Vous avez quasiment fait l’unanimité lors du vote de lundi soir auprès des clubs de DN et PH, autour de l’appel d’offres sur l’installation de caméras dans les stades et du streaming qui va avec. Une belle victoire ?
Pascal Casel : Tout à fait. C’est notre projet dans sa totalité, le concept, la technologie, la plateforme que l’on met à disposition… qui ont séduit. Et puis, ces dernières semaines, nous avons fait nos preuves, avec l’installation des caméras tests. Et puis, il y a notre notoriété. Vous savez, RTL est le site le plus visité au Luxembourg par le monde du sport, surtout les jours de matches. Il ne nous manquait vraiment plus que la vidéo, avec des live, des replay, différents formats, mais aussi des reportages. C’est vraiment un projet global. Qui d’ailleurs ne s’arrêtera pas au seul football. Nous allons toucher plein d’autres sports, on discute avec plusieurs fédérations. C’est une liste qui peut s’étendre et tout le monde est convaincu que l’on aura du succès.
On n’a toujours pas bien compris quelle était la durée du contrat…
On est partis sur… plusieurs années.
C’est-à-dire ?
Plusieurs années.
Ce qu’il y a de plus basique dans le contrat ?

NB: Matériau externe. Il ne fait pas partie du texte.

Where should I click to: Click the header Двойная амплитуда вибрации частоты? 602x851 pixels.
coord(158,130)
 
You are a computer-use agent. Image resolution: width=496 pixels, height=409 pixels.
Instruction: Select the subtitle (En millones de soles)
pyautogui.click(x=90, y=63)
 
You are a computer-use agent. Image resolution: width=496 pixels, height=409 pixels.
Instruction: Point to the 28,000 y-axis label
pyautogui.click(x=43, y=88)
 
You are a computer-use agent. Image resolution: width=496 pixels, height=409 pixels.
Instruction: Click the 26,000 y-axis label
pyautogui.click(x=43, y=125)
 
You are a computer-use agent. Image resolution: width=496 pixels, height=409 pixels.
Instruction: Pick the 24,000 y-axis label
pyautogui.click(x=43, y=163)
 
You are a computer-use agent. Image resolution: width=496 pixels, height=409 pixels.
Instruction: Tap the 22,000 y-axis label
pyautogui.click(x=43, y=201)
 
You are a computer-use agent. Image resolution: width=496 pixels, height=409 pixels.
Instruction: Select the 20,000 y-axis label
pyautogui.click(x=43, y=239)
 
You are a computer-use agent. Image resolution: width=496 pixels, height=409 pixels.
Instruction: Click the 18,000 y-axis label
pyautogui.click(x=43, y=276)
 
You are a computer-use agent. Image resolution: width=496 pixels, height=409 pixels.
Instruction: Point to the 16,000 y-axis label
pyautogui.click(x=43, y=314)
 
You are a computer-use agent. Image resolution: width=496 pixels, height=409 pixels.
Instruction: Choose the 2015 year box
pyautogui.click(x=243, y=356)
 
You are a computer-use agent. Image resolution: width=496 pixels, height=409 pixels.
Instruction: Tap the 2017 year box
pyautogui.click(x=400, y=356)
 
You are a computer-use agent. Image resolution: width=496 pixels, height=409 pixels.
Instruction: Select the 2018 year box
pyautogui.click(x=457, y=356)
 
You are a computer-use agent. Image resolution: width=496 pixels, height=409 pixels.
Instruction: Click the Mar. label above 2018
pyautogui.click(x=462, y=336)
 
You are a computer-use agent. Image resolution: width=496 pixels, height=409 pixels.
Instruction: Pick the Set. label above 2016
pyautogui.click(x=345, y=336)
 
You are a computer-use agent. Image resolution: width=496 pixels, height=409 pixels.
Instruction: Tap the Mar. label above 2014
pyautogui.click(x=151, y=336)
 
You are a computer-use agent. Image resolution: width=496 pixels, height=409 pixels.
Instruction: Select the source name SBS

Une caméra par stade de DN ou de PH pour démarrer. Et un « coaching pool », un outil d’analyse des équipes, à destination des entraîneurs.
Et des statistiques ?
Pas besoin de statistiques.
Et tout sera équipé pour le 23 août ?
Si vous avez lu l’article de vos confrères du Tageblatt, j’ai dit « le plus vite possible ». Je n’ai pas dit le 23 août. Tout dépend des prochains jours, des rendez-vous que nous aurons avec les communes pour parler des infrastructures. Il nous faut des autorisations. Certaines ne sont encore même pas au courant. Donc, on va lancer tout ça ces prochains jours. Il nous faut aussi garantir une certaine connectivité, car on aurait beau avoir des caméras hyper-performantes, si on n’a pas la connectivité… Mais on est associés à la Poste dans cette aventure et il n’existe aucune autre société mieux lotie à ce niveau.
Vous êtes-vous lancé dans cette aventure avec la certitude d’obtenir un retour sur investissement ? Avez-vous prospecté pour savoir si cette affaire faisait sens ou y avez-vous juste répondu parce que c’était presque une obligation ?
Moi je suis persuadé que cette démarche s’inscrit dans un écosystème de communication, et ça, c’est notre métier ! On met en avant la promotion du sport. On est une maison de médias et notre but, c’est d’apporter de l’image et de l’info aux gens. Là, il y avait une nouvelle opportunité. Ça entre comme une belle pièce dans un grand Lego. C’est une construction et c’est logique. Je suis persuadé aussi que cela aura un double effet positif. Le premier, c’est que le streaming va booster le foot parce qu’on produit déjà du streaming depuis un certain temps (NDLR : sur un match par journée de championnat) et que cela a du succès. Le second, c’est que contrairement à ce que beaucoup de gens pensent, cela ne va pas entraîner une désertification des stades. Bien au contraire. Nous allons rendre les clubs plus visibles, plus présents. Et comme rien ne remplacera jamais l’ambiance d’un stade, cela risque d’attirer les gens. Ils vont mieux suivre leur équipe et le feedback que l’on reçoit de l’étranger nous le dit.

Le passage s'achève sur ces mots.